I don’t know where to start really….
I have a mix of feelings, some I am struggling to process. My DH and I were close to him. It’s hard to put into words but I don’t feel like my immediate family care much about what we are going through. I feel let down and like we don’t matter. I am also very aware that grief can make you feel a million different emotions so maybe I am just lashing out at the wrong people. I don’t know but what I do know is that something feels wrong.
My DM is elderly and is a difficult person. We have grown apart as I have gotten older and she has some narc traits. When I called her the night he passed with the sad news, she said she was sorry, but then turned the conversation around to herself and how she fears her own demise. I ended the call short.
She messaged me a few times after asking how we were and told me to look after myself as the worst was still to come. Wait until you have to go to his house to empty it, she told me.
Then she went to stay at a relatives house for a week. I haven’t had any calls or messages since just asking how we are all doing.
Then there is my DB who stopped speaking to me a few months ago because I hadn’t responded to his message. Basically, he would only use a certain message system to contact me and my DM but I had a new phone and hadn’t downloaded the app (I forgot). He has my number to text or call but didn’t!! It wasn’t an emergency but he got angry at me and finally text me to tell me off and to say that I should only contact through our DM in future and that I had crossed a line and this was the price I would pay. I didn’t get a birthday card or text the week after to seal my fate.
Stupid me thought that, at a time like this, he would reach out, message me or send a card. My DH has been a BIL for 23 years. But I he hasn’t reached out and I am finding this very difficult to process.

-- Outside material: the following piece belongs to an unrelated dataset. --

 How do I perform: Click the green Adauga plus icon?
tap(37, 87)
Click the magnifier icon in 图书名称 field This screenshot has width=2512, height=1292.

The same goes for my DF. He never contacts me unless he needs a favour. I try and contact him and visit. I have always been there when he needs me. I called him to let him know the news and I haven’t heard from him in nearly 2 weeks.
I really don’t want this to sound like I am an attention seeker. I don’t want people flocking around, falling over themselves. We have had support from others and I have had it from friends who have listened. I just thought that the only 3 family members I have would be there. I feel like my grief doesn’t matter to them. That I must appear fine and without grief. Just a text to ask “how are you all”. I feel not worthy. Also embarrassed that my family haven’t shown up for my DH.